DIRECTIONS FOR THIS TASK: Duplicate the following items line for line.

[RECORDS FOR THE TASK start]

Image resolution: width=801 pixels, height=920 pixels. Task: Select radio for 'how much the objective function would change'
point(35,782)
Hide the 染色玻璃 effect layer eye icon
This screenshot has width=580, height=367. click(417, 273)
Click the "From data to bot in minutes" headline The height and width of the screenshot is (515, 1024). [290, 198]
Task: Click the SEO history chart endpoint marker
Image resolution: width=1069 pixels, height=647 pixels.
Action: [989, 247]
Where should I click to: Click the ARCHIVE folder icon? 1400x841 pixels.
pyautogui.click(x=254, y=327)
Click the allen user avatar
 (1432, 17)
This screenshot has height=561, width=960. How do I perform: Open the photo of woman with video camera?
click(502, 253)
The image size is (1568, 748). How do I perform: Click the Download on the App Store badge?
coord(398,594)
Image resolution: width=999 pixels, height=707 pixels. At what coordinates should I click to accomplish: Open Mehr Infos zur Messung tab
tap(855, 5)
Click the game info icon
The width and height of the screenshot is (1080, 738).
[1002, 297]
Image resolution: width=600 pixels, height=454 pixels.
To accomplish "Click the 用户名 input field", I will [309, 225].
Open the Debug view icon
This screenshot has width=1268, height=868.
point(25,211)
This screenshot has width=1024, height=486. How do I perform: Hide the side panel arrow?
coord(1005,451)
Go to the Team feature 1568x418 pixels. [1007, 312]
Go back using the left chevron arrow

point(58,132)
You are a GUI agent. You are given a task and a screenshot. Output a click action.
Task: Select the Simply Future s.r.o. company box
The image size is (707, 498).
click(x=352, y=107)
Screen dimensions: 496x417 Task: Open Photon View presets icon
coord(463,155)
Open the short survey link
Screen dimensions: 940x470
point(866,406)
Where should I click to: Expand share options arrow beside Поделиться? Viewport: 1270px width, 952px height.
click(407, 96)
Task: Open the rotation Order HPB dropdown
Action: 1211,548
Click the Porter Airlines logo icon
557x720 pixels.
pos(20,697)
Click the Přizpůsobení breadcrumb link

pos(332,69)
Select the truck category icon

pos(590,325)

[RECORDS FOR THE TASK end]

SOLUTION TO THIS TASK:
Image resolution: width=801 pixels, height=920 pixels. Task: Select radio for 'how much the objective function would change'
point(35,782)
Hide the 染色玻璃 effect layer eye icon
This screenshot has width=580, height=367. click(417, 273)
Click the "From data to bot in minutes" headline The height and width of the screenshot is (515, 1024). [290, 198]
Task: Click the SEO history chart endpoint marker
Image resolution: width=1069 pixels, height=647 pixels.
Action: [989, 247]
Where should I click to: Click the ARCHIVE folder icon? 1400x841 pixels.
pyautogui.click(x=254, y=327)
Click the allen user avatar
 (1432, 17)
This screenshot has height=561, width=960. How do I perform: Open the photo of woman with video camera?
click(502, 253)
The image size is (1568, 748). How do I perform: Click the Download on the App Store badge?
coord(398,594)
Image resolution: width=999 pixels, height=707 pixels. At what coordinates should I click to accomplish: Open Mehr Infos zur Messung tab
tap(855, 5)
Click the game info icon
The width and height of the screenshot is (1080, 738).
[1002, 297]
Image resolution: width=600 pixels, height=454 pixels.
To accomplish "Click the 用户名 input field", I will [309, 225].
Open the Debug view icon
This screenshot has width=1268, height=868.
point(25,211)
This screenshot has width=1024, height=486. How do I perform: Hide the side panel arrow?
coord(1005,451)
Go to the Team feature 1568x418 pixels. [1007, 312]
Go back using the left chevron arrow

point(58,132)
You are a GUI agent. You are given a task and a screenshot. Output a click action.
Task: Select the Simply Future s.r.o. company box
The image size is (707, 498).
click(x=352, y=107)
Screen dimensions: 496x417 Task: Open Photon View presets icon
coord(463,155)
Open the short survey link
Screen dimensions: 940x470
point(866,406)
Where should I click to: Expand share options arrow beside Поделиться? Viewport: 1270px width, 952px height.
click(407, 96)
Task: Open the rotation Order HPB dropdown
Action: 1211,548
Click the Porter Airlines logo icon
557x720 pixels.
pos(20,697)
Click the Přizpůsobení breadcrumb link

pos(332,69)
Select the truck category icon

pos(590,325)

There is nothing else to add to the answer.